CLTE-SMUGGLED-GET-CL-NON-NUMERIC
| Test ID | SMUG-CLTE-SMUGGLED-GET-CL-NON-NUMERIC |
| Category | Smuggling |
| Type | Sequence (single send) |
| Scored | Yes |
| RFC | RFC 9112 §6.1 |
| RFC Level | MUST |
| Expected | 400, or connection close |
What it does
This is a variant of SMUG-CLTE-SMUGGLED-GET that uses a non-numeric Content-Length value (N<alpha>) while also sending Transfer-Encoding: chunked.
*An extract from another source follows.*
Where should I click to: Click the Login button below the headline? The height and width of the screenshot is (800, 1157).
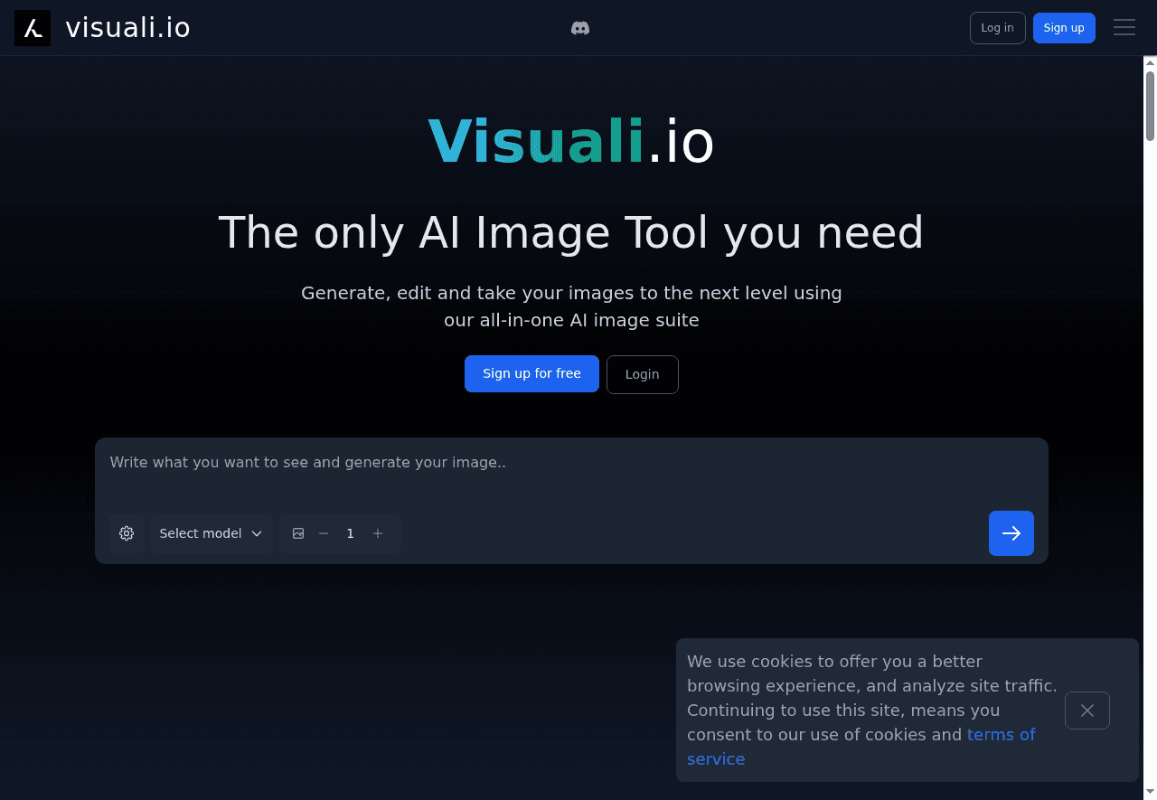(642, 374)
Some HTTP stacks reject non-numeric Content-Length outright; others parse a numeric prefix and ignore the trailing junk. In a proxy chain, this can create framing disagreements that enable request smuggling.
What it sends
The request body begins with a valid chunked terminator (0\r\n\r\n) and then immediately contains an entire GET / request.
POST / HTTP/1.1\r\n
Host: localhost:8080\r\n
Content-Length: 45x\r\n
Transfer-Encoding: chunked\r\n
\r\n
0\r\n
\r\n
GET / HTTP/1.1\r\n
Host: localhost:8080\r\n
\r\nWhat the RFC says
“A server MAY reject a request that contains both Content-Length and Transfer-Encoding… Regardless, the server MUST close the connection after responding to such a request.” — RFC 9112 §6.1
Closing the connection after responding prevents any leftover bytes (including an embedded request) from being interpreted as a second request on the same persistent connection.
Why it matters
Numeric-prefix parsing (45x parsed as 45) is a frequent hardening gap. If one hop reads 45 bytes while another treats the value as invalid, their views of the byte stream diverge and the embedded GET / can be executed out of band.
This test checks for smuggling by looking for multiple HTTP status lines (multiple responses) after a single client send.
Verdicts
- Pass: The server rejects with
400, or closes the connection. - Fail: Multiple HTTP responses are observed (embedded GET likely executed).
- Fail: The server accepts and keeps the connection open (MUST-close violated), even if no extra response is observed.